Deux ans après la création de la pièce, les -excellents- comédiens du TNS reprennent cette Vengeance tardive, occasion à ne pas manquer d'appréhender l'univers de Jacques Rebotier, poète, musicien et auteur, grand amoureux des mots, donc de leur dislocation. A l'écoute du monde, Rebotier fait sens de tout son et grapille ce qui passe à sa portée : coupures de journaux, émissions de télévision, dialogues impromptus, listes, réglements; et circulaires, cours de la bourse... Champion du coq à l'âne, du basculement, du train qui en cache un autre, du loufoque et du perplexe, Rebotier est bien trop fin musicien pour laisser les mots à vau-l'eau. Vengeance tardive est aussi une symphonie. Avec un thème discret mais récurrent. Un raclement : au fond de la scène, tout au long du spectacle, à gestes réguliers, un homme creuse une tombe. "La scène se passe dans un lieu dit/dans un lieu commun/dans un lieu communément dit scène/( ... )surune scène communément appelée pIateau, sur/lequel sont servis une oreille et deux bouches"

René Solis

 

télérama

Jacques Rebotier n'aime pas notre époque. Dans Vengeance tardive, cinquième spectacle qu'il a écrit et mis en scène, il lui règle son compte avec superbe. La virtuosité de la langue rappelle à la fois Raymond Queneau et Valère Novarina, dont il apparaît comme une sorte de cousin saisi d'humour. D'une plume alerte, il fait se télescoper déclarations d'amour proverbes détournés, questionnaires, coupures de presse, scènes de rupture et même la liste des citoyens autorisés à voter par procuration... L'exercice est délicat. Le résultat, hilarant.

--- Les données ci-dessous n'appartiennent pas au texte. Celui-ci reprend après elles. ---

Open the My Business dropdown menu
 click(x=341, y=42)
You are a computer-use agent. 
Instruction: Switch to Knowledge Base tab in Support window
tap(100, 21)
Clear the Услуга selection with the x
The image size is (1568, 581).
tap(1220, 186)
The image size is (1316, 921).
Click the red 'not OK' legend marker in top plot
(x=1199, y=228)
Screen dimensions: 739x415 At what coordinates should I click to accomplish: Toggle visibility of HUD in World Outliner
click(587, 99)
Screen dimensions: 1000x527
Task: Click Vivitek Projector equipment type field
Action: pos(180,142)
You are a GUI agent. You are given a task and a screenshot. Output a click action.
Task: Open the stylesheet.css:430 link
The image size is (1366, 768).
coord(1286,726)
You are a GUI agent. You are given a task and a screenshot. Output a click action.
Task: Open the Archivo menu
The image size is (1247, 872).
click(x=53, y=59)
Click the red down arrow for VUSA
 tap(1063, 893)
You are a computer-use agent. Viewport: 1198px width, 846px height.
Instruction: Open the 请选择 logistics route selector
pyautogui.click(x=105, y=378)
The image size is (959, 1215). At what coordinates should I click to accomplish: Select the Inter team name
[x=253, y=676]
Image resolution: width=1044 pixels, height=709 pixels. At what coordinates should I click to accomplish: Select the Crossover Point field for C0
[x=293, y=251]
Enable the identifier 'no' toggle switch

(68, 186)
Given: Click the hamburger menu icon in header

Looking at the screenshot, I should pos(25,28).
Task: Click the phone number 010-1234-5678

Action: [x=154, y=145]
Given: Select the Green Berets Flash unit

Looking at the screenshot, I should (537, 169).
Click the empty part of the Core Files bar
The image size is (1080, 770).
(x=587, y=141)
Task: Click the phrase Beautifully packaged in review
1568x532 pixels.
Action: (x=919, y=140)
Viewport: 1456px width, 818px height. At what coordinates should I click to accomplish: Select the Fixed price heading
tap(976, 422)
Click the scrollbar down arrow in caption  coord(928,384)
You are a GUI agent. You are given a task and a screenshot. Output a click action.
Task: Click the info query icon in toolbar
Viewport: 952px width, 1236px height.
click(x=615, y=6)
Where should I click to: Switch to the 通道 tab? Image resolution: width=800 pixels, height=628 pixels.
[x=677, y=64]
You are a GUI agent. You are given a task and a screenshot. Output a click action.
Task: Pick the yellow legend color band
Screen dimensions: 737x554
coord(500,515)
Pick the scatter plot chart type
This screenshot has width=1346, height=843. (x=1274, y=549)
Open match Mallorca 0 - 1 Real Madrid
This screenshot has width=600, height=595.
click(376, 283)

Les acteurs - Alain Fromager, Sylvie Milhaud, Jean-Claude Bolle-Reddat et Jean-François Perrier, qui forment avec Charles Berling, absent pour cause de succès cinématographique, la troupe du Théâtre national de Strasbourg - se délectent visiblement à interpréter ce texte éclaté, Plutôt que de texte, on serait tenté de parler de partition, tant l'écriture rythmée et obsessionnelle de Jacques Rebotier, poète, bien sûr, et aussi compositeur est marquée par la musique contemporaine. Secouée, tordue dans tous les sens, enrichie de vocables nouveaux, la langue française semble, grâce au traitement de choc qu'il lui fait subir, se remettre à respirer. En un temps où elle croule sous l'abus de mots techniques, d'anglicismes et de formules à l'emporte-pièce, la venue d'un écrivain qui lui redonne de son génie et de sa saveur a quelque chose de réjouissant.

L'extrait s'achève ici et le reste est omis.